Special thanks to Augusto Teixeira and Pedro Argento for reviewing this piece.
Introduction
Ethereum has just suffered the largest theft in cryptocurrency history. It was neither a protocol bug nor a smart contract flaw — everything was working as expected. It was neither a private key leak nor a wallet compromise. It was a social attack: hackers spoofed a front-end, tricking signers into inadvertently transferring $1.5 billion dollars to North Korea.
The main issue is that a transaction’s input data is a binary blob, displayed by wallets as an incomprehensible hexadecimal-encoded string. Interpreting this data requires not only that the user has context about the application and knowledge of its implementation but also substantial bit gymnastics, making the process essentially impossible.
In the Bybit hack, the input data was spoofed. Although the compromised front-end UI indicated that the transaction would execute the expected transfer, it instead stole all the funds.
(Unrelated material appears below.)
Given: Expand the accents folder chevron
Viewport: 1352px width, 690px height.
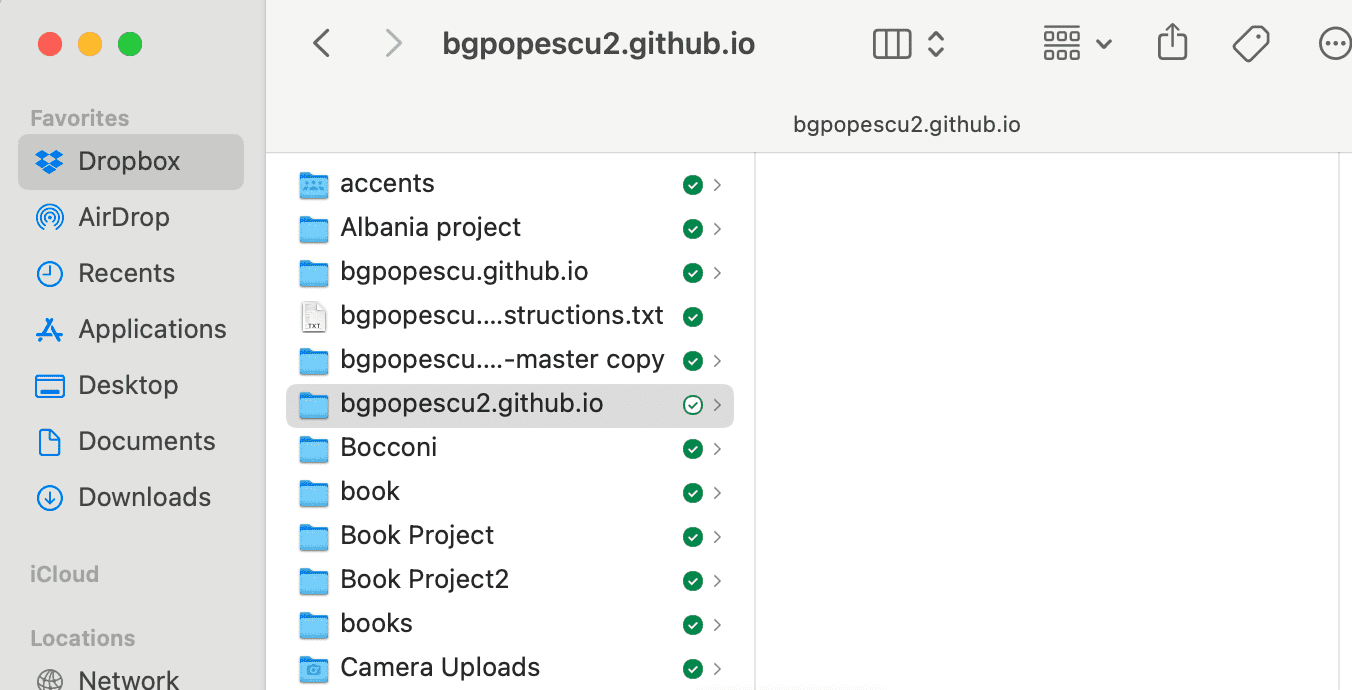Looking at the screenshot, I should 717,185.
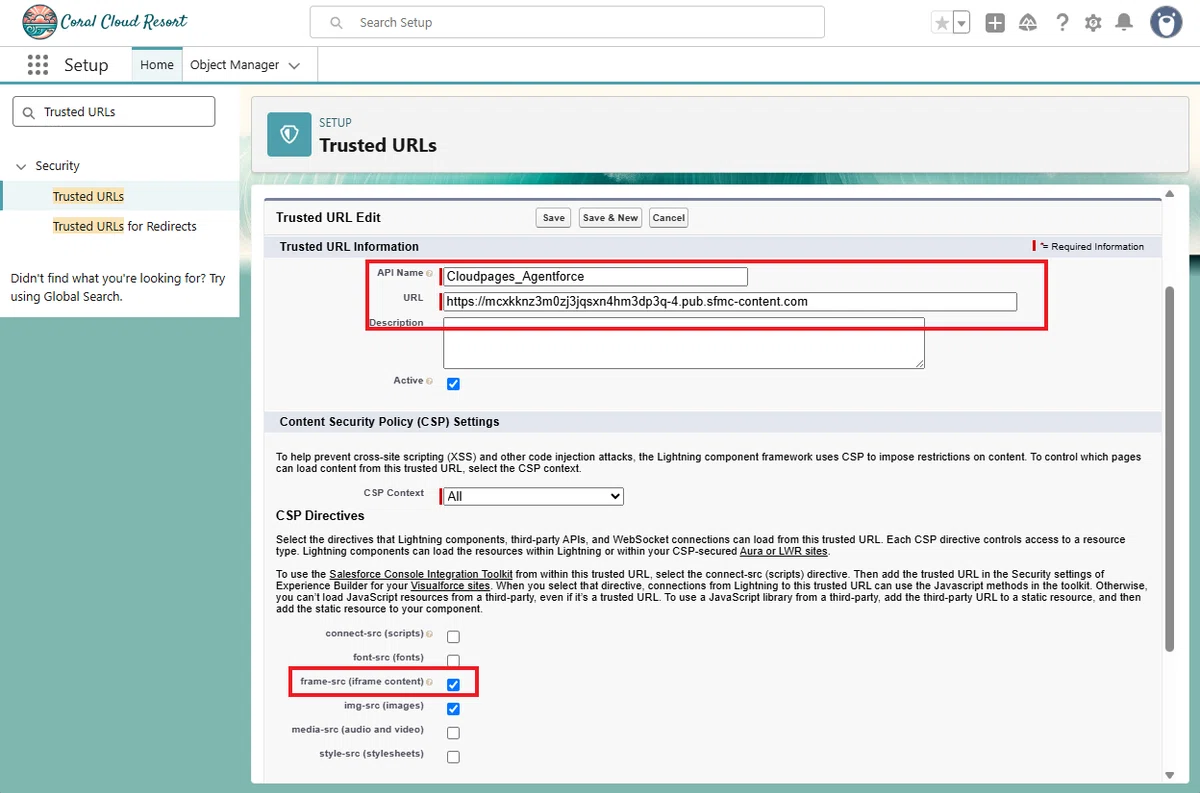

The wallet displayed the data correctly — it was the humans who couldn’t read it.
These signers were certainly experienced professionals with robust protective measures against such attacks. That they were fooled signals that Ethereum’s transaction signing process is currently broken. This is not a new assertion — these signing issues have been known for a while. If we don’t address this readability problem, I believe we will see more hacks like the Bybit incident in the future.
In this post, we outline a possible technique to address these issues. Rather than being a protocol-level solution, this approach operates at the application level and must be implemented individually by each application’s developers. We assume that while the front-end is untrusted, the wallet and smart contracts with which the user interacts are trusted.
First attempt
EIP-712 introduced a new typed data signing standard that leverages Ethereum keys to generate signatures that are both machine-verifiable and human-readable. For more details on its design, see this 2018 thread.
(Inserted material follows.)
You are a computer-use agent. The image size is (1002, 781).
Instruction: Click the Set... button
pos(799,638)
One of the goals of EIP-712 is to transform the signing experience from one where users blindly approve transactions into one where they can clearly verify the details — turning the left-side experience into the right-side one:
This enables applications to define message schemas with fields that are understandable by humans — a significant improvement over blind signing. However, even with this improvement, the signing process can still be overwhelming. See the image below: it shows a hardware wallet asking the user to verify the 54th field while signing a Gnosis Safe transaction — and that’s not even the last one. No one is realistically going to verify every single field.
The consequence is effectively the same as blind signing, which ultimately caused the Bybit hack.
Proposal
The key idea is to embed an enforceable, human-readable description within the signed message, thereby preventing users from inadvertently signing transactions with unwanted side effects. The goal is to achieve this enforceable description without incurring prohibitive data availability overhead.
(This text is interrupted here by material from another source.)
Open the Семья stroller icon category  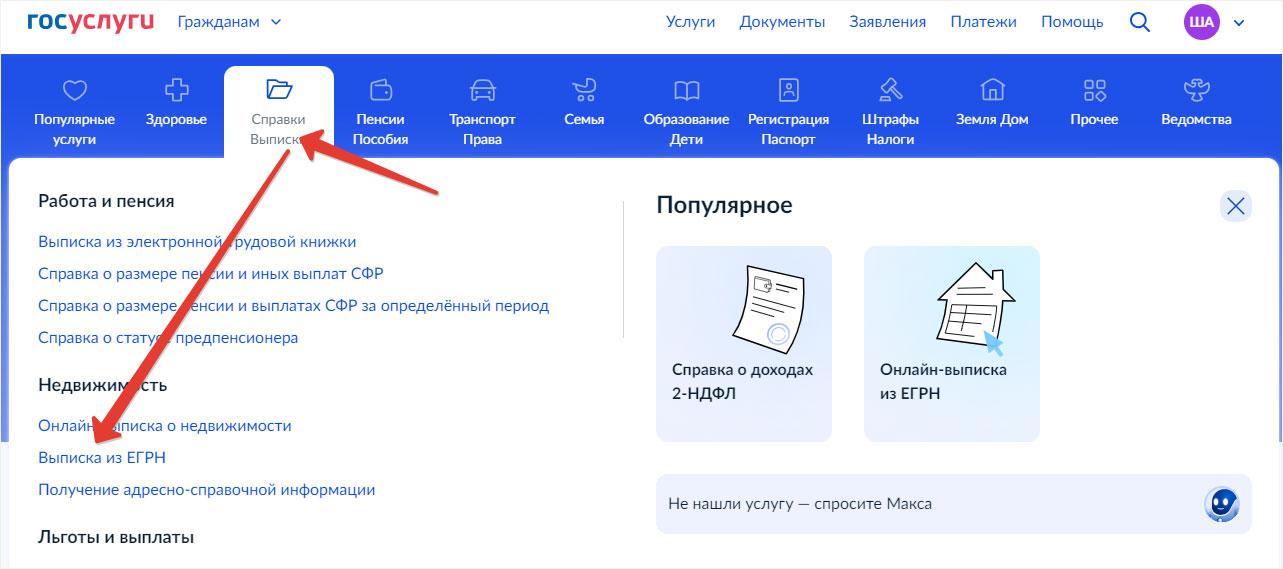(584, 91)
Consider an application that uses EIP-712 messages as input. These messages may contain an excessive number of fields — some with arcane names and inscrutable hexadecimal-encoded binary data. Ultimately, an EIP-712 message is intended for programs, not humans. While users can’t be expected to understand the entire message, the target application can understand it perfectly.
For each application, it is therefore possible to implement a pure function that maps the human-unreadable message into a human-readable string. For example, while a Gnosis Safe transaction is internally represented as a cumbersome 54-item tuple — necessary for the application — it is far too detailed for a user. A well-designed decoder can transform this tuple into a description that is both more concise and more informative for humans. Because decoders are application-specific, each application must implement its own canonical decoder and integrate it into its smart contracts, making it accessible both externally and internally.
Finally, we extend the message schema by adding a new text field — the description — to store the human-readable output produced by a canonical decoder. This field is intended for humans, clearly describing in plain language what the transaction will do once executed.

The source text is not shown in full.